Scanning QR codes with the NZ covid tracer app will no longer be mandatory from this weekend and businesses will no longer be required to display the code posters.

Prime minister Jacinda Ardern announced the change on Wednesday, which comes into effect at 11.59pm on Friday, though contact tracers have not been using the anonymised QR code data for contact tracing for several weeks.

“From this weekend you are no longer required to scan where you go, and businesses are no longer required to provide the mechanisms to do so,” Ardern said. 

But use of the NZ covid tracer app has already fallen sharply since New Zealand moved to phase three of its omicron response on Feb 24 even though it was still mandatory for businesses to display QR codes and for people to scan them.

Since that date, the Ministry of Health stopped publicly listing locations of interest where people with covid-19 had been and only household contacts of covid cases have needed to isolate.

When people are confirmed to have covid-19, they are now directed to fill in an online form to self-identify friends and family they have seen recently.

Recent covid tracer app data suggests these combined changes in NZ’s approach to contact tracing led to the decline in the app’s use.

From 1pm on Feb 24 to 1pm the next day, data shows New Zealanders scanned 2,032,624 QR codes.

From 1pm on March 12 to 1pm the next day only 963,779 codes were scanned, and from 1pm on March 20 to 1pm the next day, just 701,868 codes were scanned. 

The number of active devices using the app on this day was 323,667 compared to 969,542 on February 24.

Ardern said it was possible scanning would be made compulsory again in future should a new covid variant warrant it.

“Don’t remove the app from your phone just yet,” she said.


Research fellow at the University of Auckland Andrew Chen said it was important to distinguish between the decline in QR code scanning and the use of Bluetooth tracing in the app.

“Moving into phase 3 of omicron has definitely influenced a decline in the QR code scanning because the locations of interest are no longer being published, so location-based exposure notifications are not being generated,” he told BusinessDesk. 

People were understandably not scanning anymore, and the numbers reflected that people who do still scan are going to fewer places in general due to omicron. 

“However, the Bluetooth tracing system is being used a lot more now that it is effectively being run autonomously - people who test positive for covid-19 fill out a self-reporting form and are given the option to upload their Bluetooth keys there, which get published on a Ministry of Health server and everyone else's devices can check the server for potential matches.”

He said about 1,000 people per day are uploading their keys, and about two thousand people are being automatically notified via the app’s notification each day. 

“That's not nothing and gives those people more information with which they can assess their own level of risk.”

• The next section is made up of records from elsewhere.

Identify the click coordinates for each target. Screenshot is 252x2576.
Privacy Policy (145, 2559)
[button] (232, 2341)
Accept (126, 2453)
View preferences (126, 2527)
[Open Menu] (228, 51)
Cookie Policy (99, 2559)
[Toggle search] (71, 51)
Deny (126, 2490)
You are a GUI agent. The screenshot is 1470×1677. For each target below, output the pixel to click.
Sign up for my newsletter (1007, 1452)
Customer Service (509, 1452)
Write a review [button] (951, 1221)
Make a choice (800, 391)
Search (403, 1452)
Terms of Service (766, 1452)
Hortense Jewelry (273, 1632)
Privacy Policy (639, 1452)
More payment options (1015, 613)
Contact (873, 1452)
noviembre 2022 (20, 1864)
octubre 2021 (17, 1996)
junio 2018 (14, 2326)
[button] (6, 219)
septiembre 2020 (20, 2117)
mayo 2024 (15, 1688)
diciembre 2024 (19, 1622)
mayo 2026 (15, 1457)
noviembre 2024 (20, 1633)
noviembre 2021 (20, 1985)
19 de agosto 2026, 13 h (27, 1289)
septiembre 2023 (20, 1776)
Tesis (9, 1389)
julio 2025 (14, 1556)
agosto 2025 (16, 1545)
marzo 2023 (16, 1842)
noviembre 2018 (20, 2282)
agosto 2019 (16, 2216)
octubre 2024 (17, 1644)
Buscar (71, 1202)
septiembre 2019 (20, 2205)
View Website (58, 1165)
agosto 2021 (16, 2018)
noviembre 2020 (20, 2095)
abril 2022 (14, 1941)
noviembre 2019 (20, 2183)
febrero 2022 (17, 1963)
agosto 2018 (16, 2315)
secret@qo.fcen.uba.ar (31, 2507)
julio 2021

On Feb 15, director-general of health Ashley Bloomfield told BusinessDesk’s Pattrick Smellie at a press conference that Bluetooth tracing would be phased out. 

That day at 11.59pm NZ moved to phase two of its omicron response, and information about the use of the tracer app for contact tracing was unclear, particularly when the health ministry had to roll back Bloomfield’s comments on Feb 17 to confirm Bluetooth tracing would not be phased out but rather would be “used appropriately”.

The covid tracer app was developed by Rush Digital, an Auckland firm contracted by the Ministry of Health. 

“From March 2020 to December 2021, about $6.478 million was spent on the development, enhancements, and support for the NZ covid tracer app and the QR code poster service,” the ministry told BusinessDesk in an Official Information Act response in February.